Initially when skateboarding started to catch on, it caught on in areas that were predominantly inhabited by surfers. Many of the early parts of skateboard culture were tied to the surfing culture, and it was not until skateboard branched out to other areas of the world that were not influenced by surfing that it developed its own personality.

The first injection of skateboarding into mainstream culture came through movies and music. Starting in the late 1980's, movies began to appear that portrayed skateboarding culture as a group of reckless punks that were bent on destruction. This image was deepened when heavy metal bands, and punk bands, began to appear in conjunction with skaters on videos and in the ever growing library of movies.
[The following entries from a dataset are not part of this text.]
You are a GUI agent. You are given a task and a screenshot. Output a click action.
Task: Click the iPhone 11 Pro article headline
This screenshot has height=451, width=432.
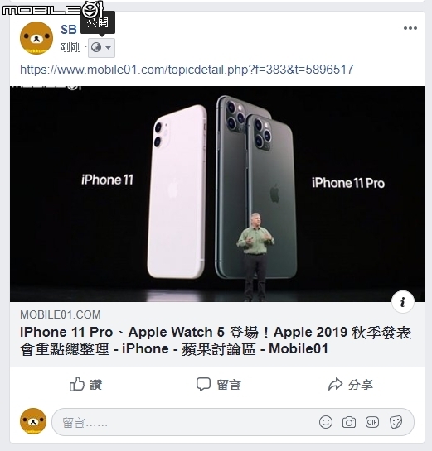pyautogui.click(x=216, y=341)
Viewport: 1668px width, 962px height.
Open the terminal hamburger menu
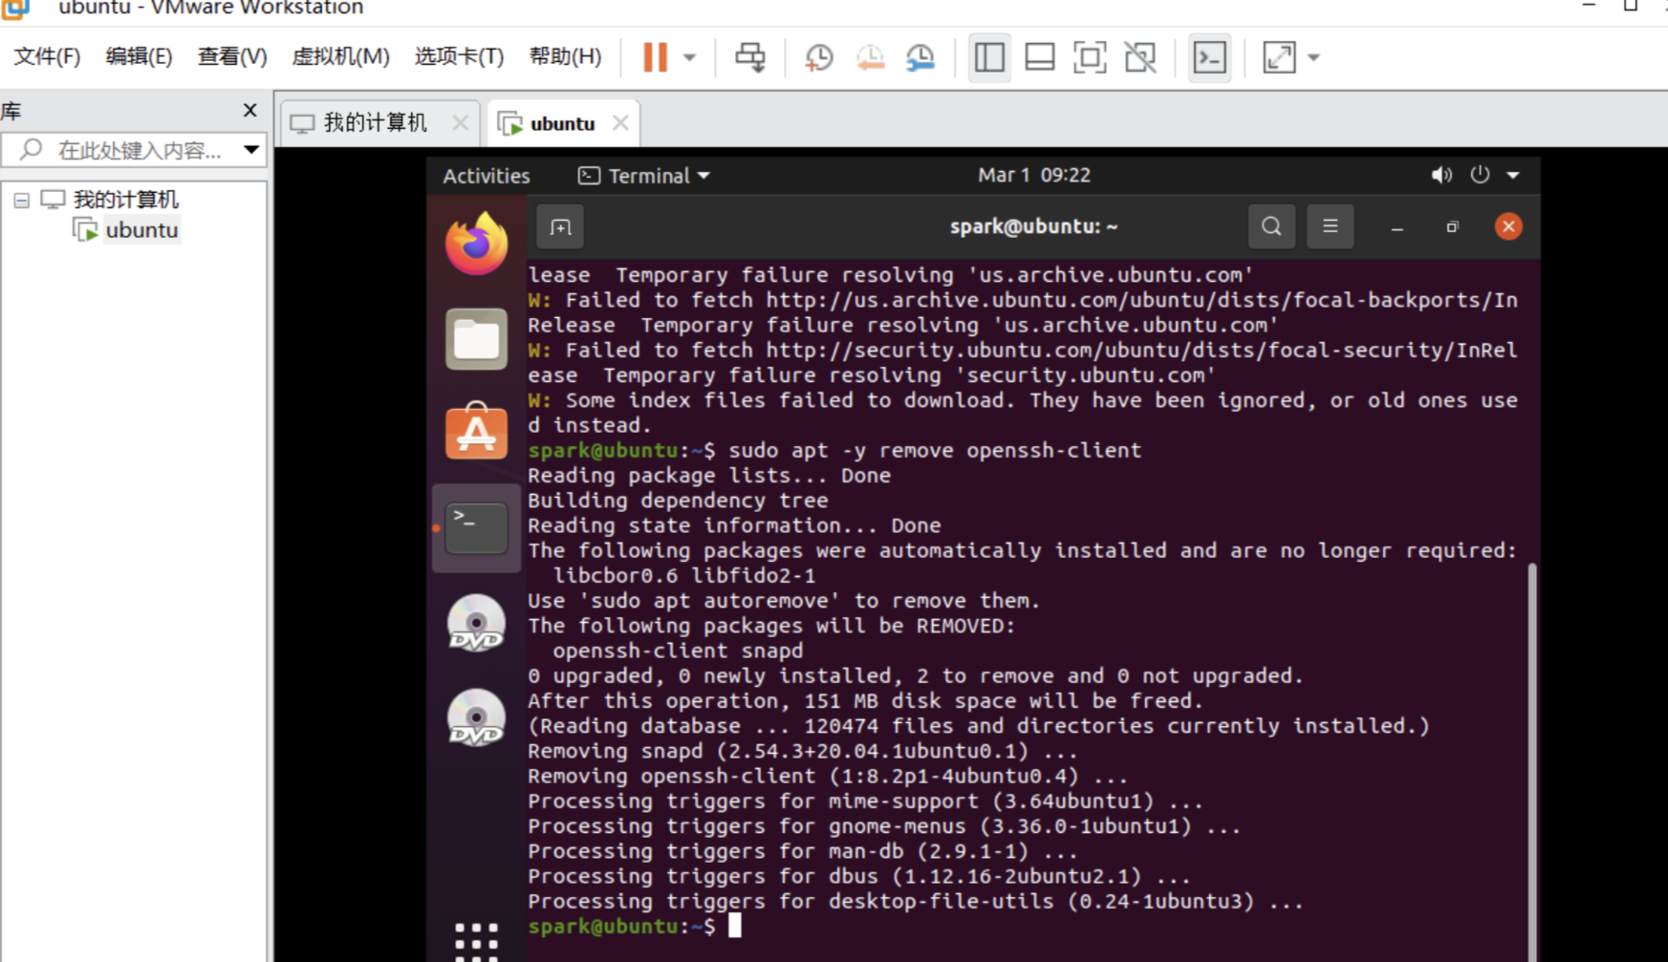1330,226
But by the middle of the 1990's, there was a movement among skateboarders that wanted to become civilized business people and successful inspirations to others. While some skateboarding magazines maintained the rebellious image, others countered that with information geared towards the more serious skater who was more interested in improving their technique than in breaking the law. As skateboarding videos started to branch out into hip hop and reggae music, the people influenced by those genres of music started to take an interest in skateboarding. This helped skateboarding to grow even more, and the next level of exposure brought wealth to those that looked as skating as a business instead of a thumb at the nose of society.

As video games and fashion become more popular in the 1990's, skateboarding kept pace by being the foundation for several successful video game titles and offering fashion companies such as Vans Shoes that eventually found their way into mainstream society. Today skateboarding video games are among some of the most successful titles being sold, and there are new skateboard fashions being introduced regularly that make it well into the mainstream of American culture. Skateboarding received a huge boost when the X-Games made it to ESPN in 1997, and reached the television sets of millions of impressionable skating hopefuls. Since 1997, the X-Games have moved to major network television and are now seen by millions of people all over the world each and every year.